## Stored items:
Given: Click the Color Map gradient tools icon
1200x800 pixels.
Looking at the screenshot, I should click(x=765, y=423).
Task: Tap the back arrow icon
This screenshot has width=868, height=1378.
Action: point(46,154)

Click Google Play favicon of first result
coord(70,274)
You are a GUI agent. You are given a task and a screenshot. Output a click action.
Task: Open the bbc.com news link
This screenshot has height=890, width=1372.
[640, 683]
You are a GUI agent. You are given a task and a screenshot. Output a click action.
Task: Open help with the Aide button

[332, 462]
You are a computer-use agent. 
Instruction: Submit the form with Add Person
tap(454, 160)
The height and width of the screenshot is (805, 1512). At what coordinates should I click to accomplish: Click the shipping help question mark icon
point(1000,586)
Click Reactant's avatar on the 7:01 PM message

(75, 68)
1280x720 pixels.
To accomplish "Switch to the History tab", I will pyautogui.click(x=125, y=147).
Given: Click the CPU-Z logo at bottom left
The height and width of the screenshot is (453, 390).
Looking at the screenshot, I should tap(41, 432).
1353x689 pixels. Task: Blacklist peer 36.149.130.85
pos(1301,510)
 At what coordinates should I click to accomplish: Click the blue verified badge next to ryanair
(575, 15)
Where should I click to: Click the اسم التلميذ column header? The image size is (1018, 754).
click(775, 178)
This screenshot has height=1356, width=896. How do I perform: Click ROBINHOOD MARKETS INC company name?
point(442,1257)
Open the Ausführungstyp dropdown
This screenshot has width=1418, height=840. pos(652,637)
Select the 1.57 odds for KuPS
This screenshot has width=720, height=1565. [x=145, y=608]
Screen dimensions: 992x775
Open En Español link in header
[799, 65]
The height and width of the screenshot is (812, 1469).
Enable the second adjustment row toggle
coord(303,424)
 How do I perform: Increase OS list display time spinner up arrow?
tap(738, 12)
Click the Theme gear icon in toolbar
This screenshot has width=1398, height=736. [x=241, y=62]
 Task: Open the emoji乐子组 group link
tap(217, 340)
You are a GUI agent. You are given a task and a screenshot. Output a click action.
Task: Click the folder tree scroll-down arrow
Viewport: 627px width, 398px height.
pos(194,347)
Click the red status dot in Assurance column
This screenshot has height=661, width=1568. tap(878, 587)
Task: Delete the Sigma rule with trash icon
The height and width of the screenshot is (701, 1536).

## TO DO:
Restate each entry exactly, skipping none.

## RESPONSE TO THIS EXERCISE:
Given: Click the Color Map gradient tools icon
1200x800 pixels.
Looking at the screenshot, I should click(x=765, y=423).
Task: Tap the back arrow icon
This screenshot has width=868, height=1378.
Action: point(46,154)

Click Google Play favicon of first result
coord(70,274)
You are a GUI agent. You are given a task and a screenshot. Output a click action.
Task: Open the bbc.com news link
This screenshot has height=890, width=1372.
[640, 683]
You are a GUI agent. You are given a task and a screenshot. Output a click action.
Task: Open help with the Aide button

[332, 462]
You are a computer-use agent. 
Instruction: Submit the form with Add Person
tap(454, 160)
The height and width of the screenshot is (805, 1512). At what coordinates should I click to accomplish: Click the shipping help question mark icon
point(1000,586)
Click Reactant's avatar on the 7:01 PM message

(75, 68)
1280x720 pixels.
To accomplish "Switch to the History tab", I will pyautogui.click(x=125, y=147).
Given: Click the CPU-Z logo at bottom left
The height and width of the screenshot is (453, 390).
Looking at the screenshot, I should tap(41, 432).
1353x689 pixels. Task: Blacklist peer 36.149.130.85
pos(1301,510)
 At what coordinates should I click to accomplish: Click the blue verified badge next to ryanair
(575, 15)
Where should I click to: Click the اسم التلميذ column header? The image size is (1018, 754).
click(775, 178)
This screenshot has height=1356, width=896. How do I perform: Click ROBINHOOD MARKETS INC company name?
point(442,1257)
Open the Ausführungstyp dropdown
This screenshot has width=1418, height=840. pos(652,637)
Select the 1.57 odds for KuPS
This screenshot has width=720, height=1565. [x=145, y=608]
Screen dimensions: 992x775
Open En Español link in header
[799, 65]
The height and width of the screenshot is (812, 1469).
Enable the second adjustment row toggle
coord(303,424)
 How do I perform: Increase OS list display time spinner up arrow?
tap(738, 12)
Click the Theme gear icon in toolbar
This screenshot has width=1398, height=736. [x=241, y=62]
 Task: Open the emoji乐子组 group link
tap(217, 340)
You are a GUI agent. You are given a task and a screenshot. Output a click action.
Task: Click the folder tree scroll-down arrow
Viewport: 627px width, 398px height.
pos(194,347)
Click the red status dot in Assurance column
This screenshot has height=661, width=1568. tap(878, 587)
Task: Delete the Sigma rule with trash icon
The height and width of the screenshot is (701, 1536).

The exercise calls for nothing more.